Article excerpt by Natahn Whittemore
reposted from http://www.good.is/post/if-schools-kill-creativity-can-toys-bring-it-back-to-life/
“Legos are one of the most popular toys of all time. According to TED Fellow Ayah Bdeir, who delivered a speech at the famed conference in Long Beach, California this week, there are more than 400 billion of the little blocks in the world, or 75 for every person on earth. The brilliance of Legos is that they are not a single toy, but a platform for creation with nearly endless possibilities, making them one of the best teaching tools ever.
In an education world obsessed with curriculum standards and high-stakes testing, students are funneled onto particular tracks, rather than being allowed to choose their own adventures and explore their passions (a phenomenon that education expert Sir Ken Robinson says is killing creativity) But if the contemporary education model discourages kids’ curiosity and creativity, a new generation of companies are finding ways to emulate Lego and encourage those traits through play.

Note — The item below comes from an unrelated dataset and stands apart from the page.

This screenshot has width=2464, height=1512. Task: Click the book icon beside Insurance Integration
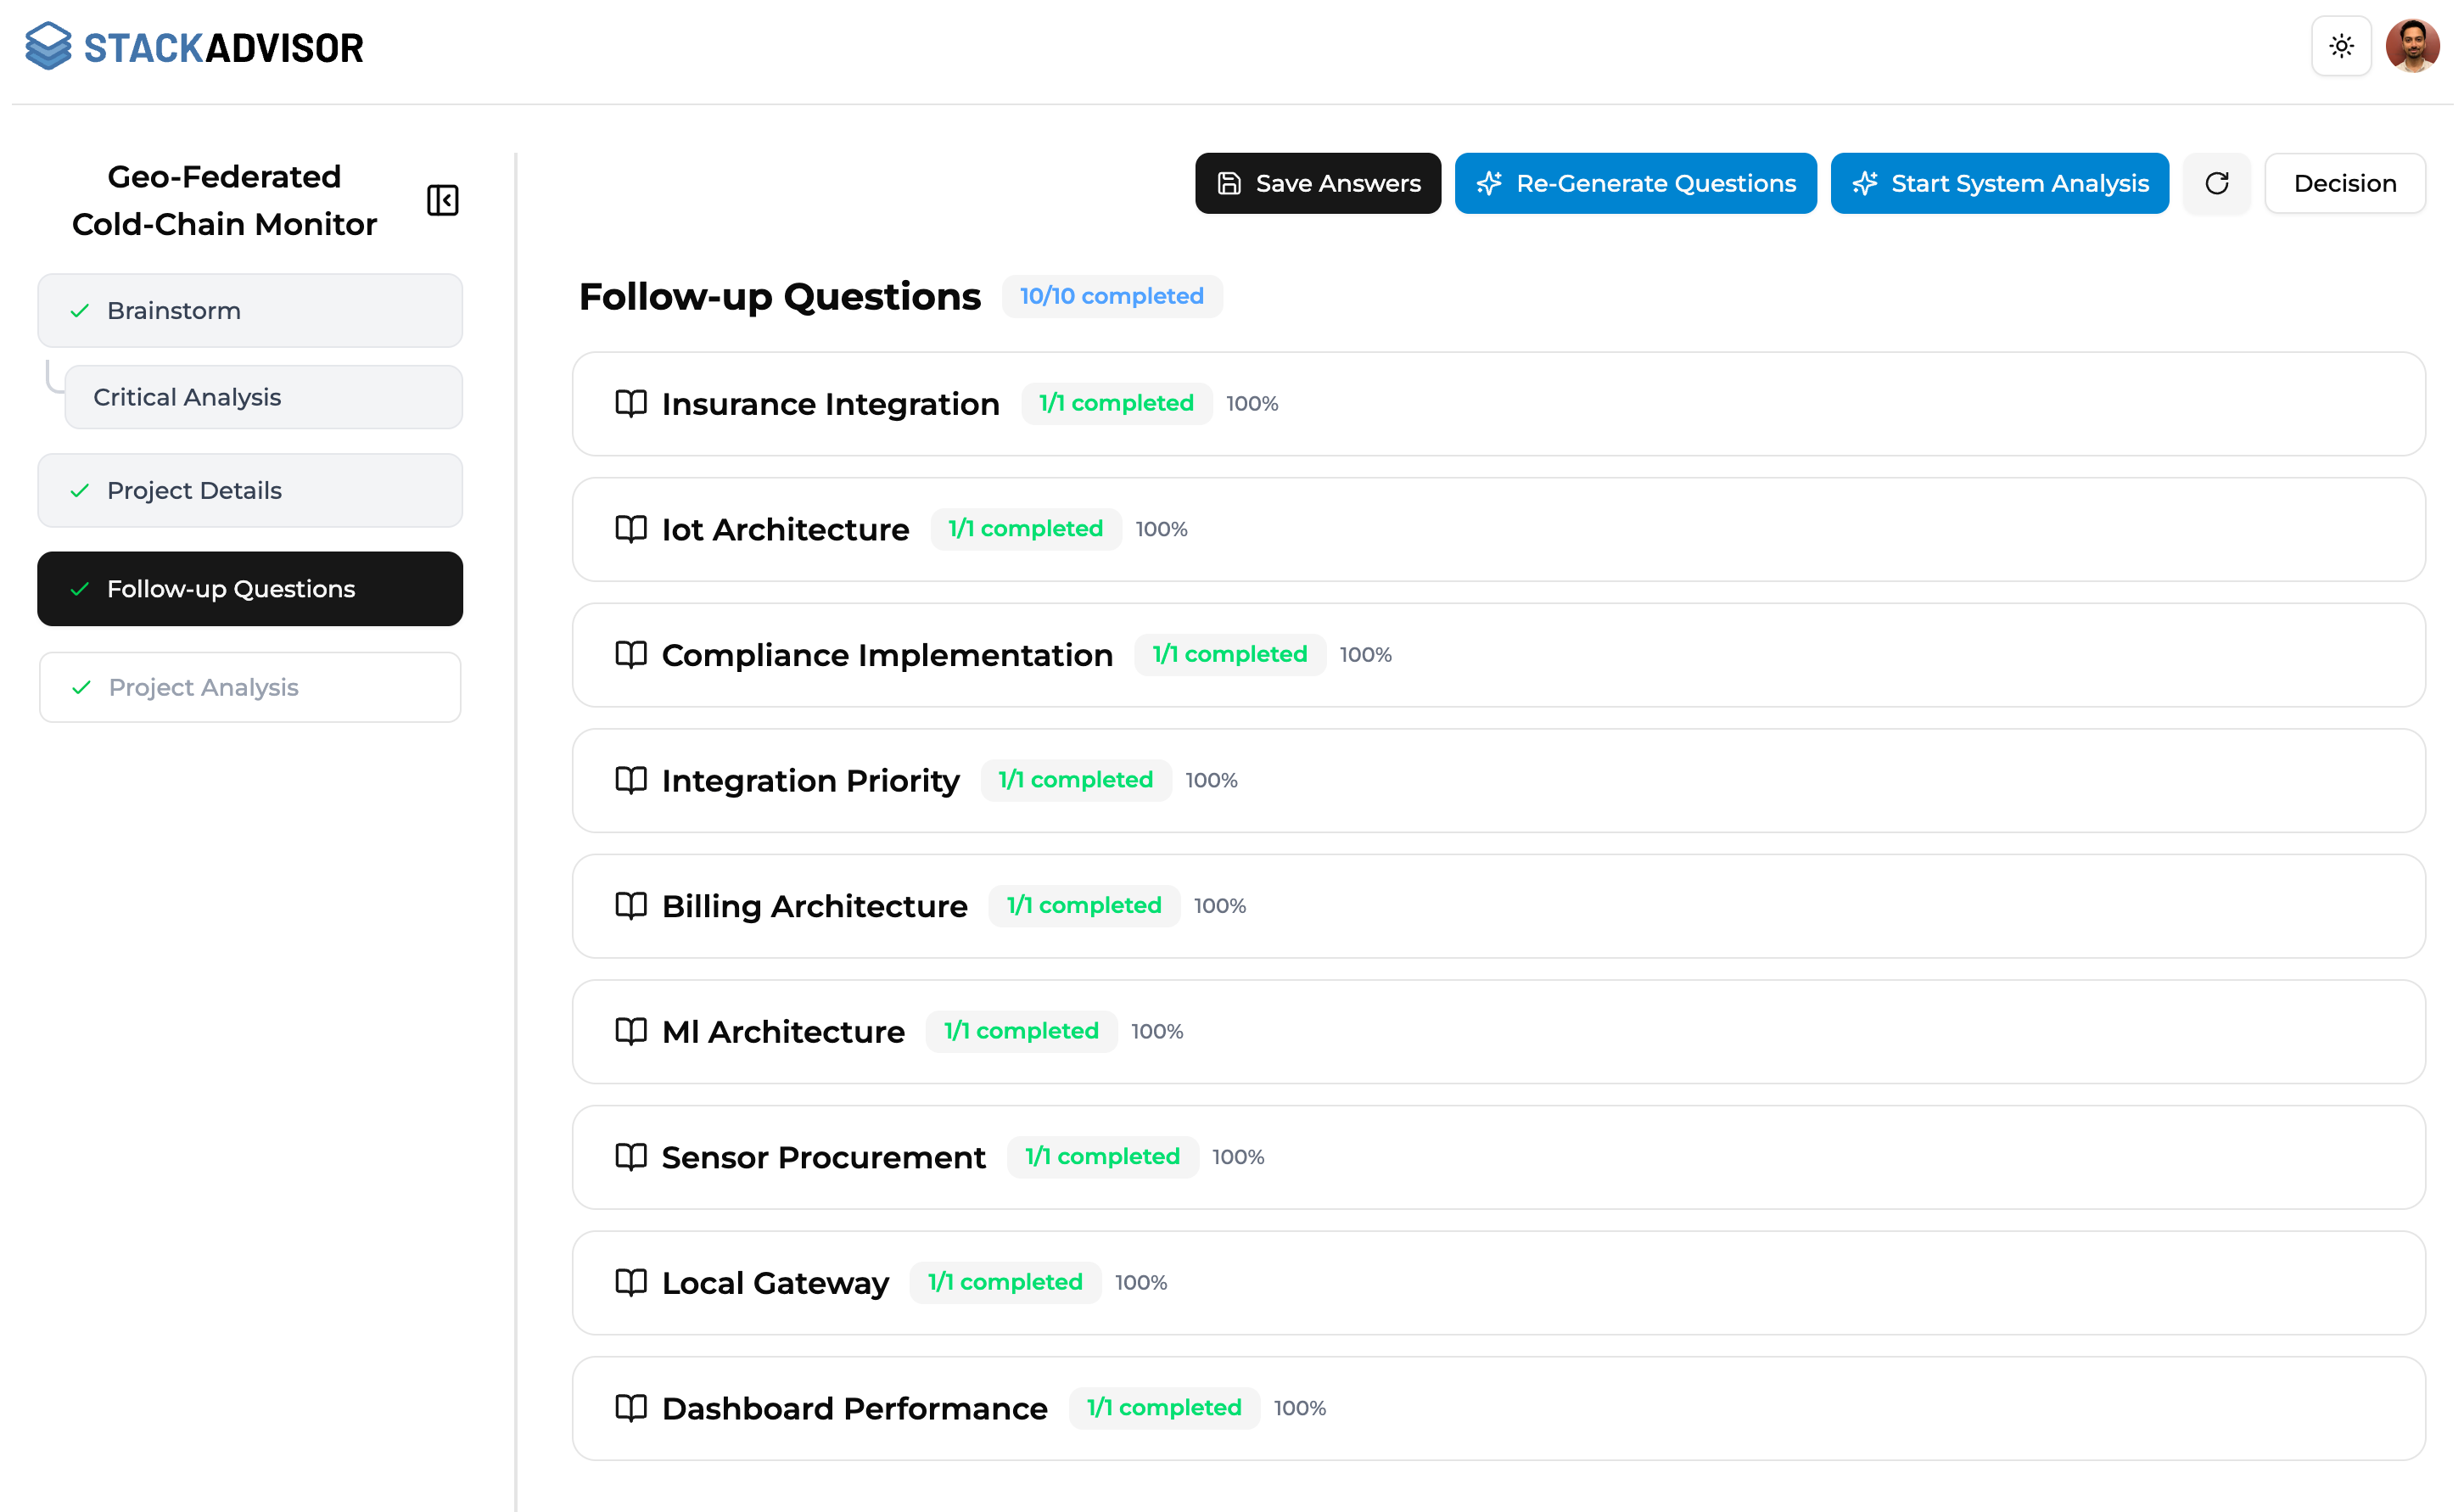(x=631, y=404)
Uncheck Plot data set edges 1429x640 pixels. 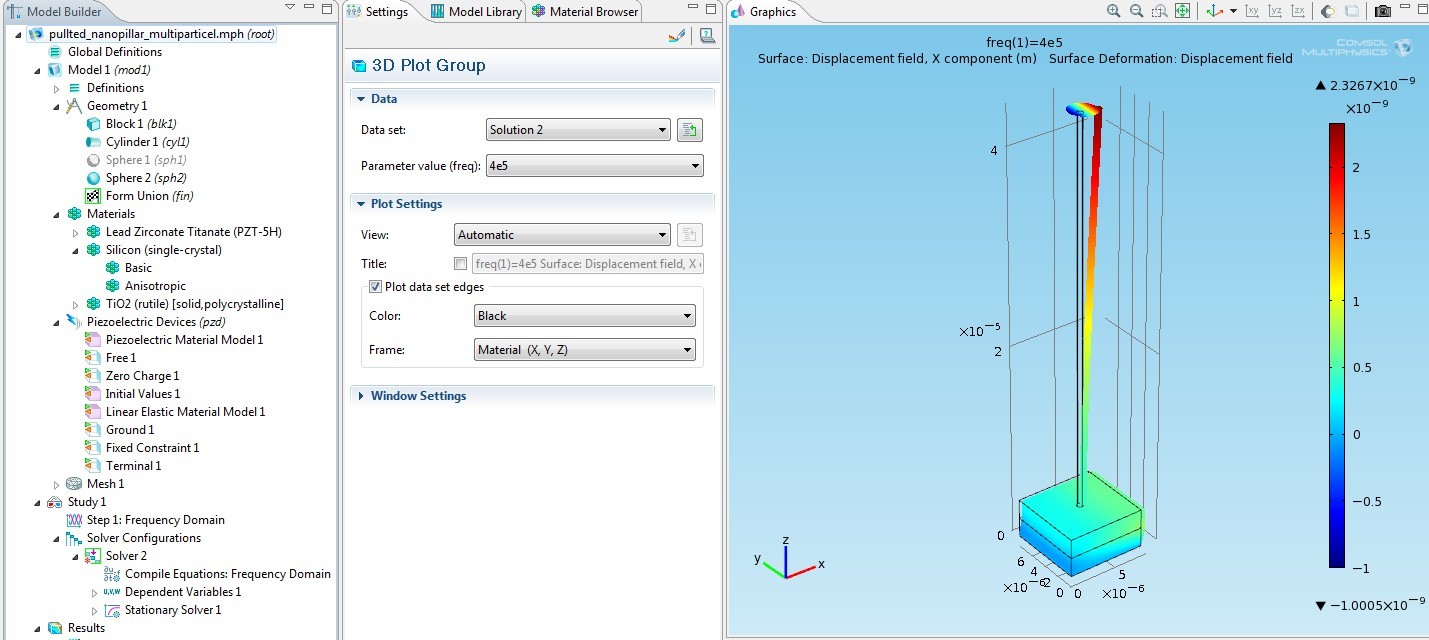click(375, 287)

Like Legos, littleBits and MakerBot replicators can be educational, but they’re fundamentally about playing. Play is about active engagement and experimentation with the world in a situation in which there is no clear “right” or “wrong,” but a set of possibilities. It’s a process of learning-by-doing driven not by an externally defined outcome, but about personal instinct, passion, and goal-setting.
It is not just children that need this type of play—they tend to do it without being told. Adults, on the other hand, inhabit a world in which “success” tends to have little to do with creative experimentation. This new infrastructure of play is not just a collection of interesting startups, but a broad entrepreneurial movement with the potential to restore the creativity that’s been lost in too many schools.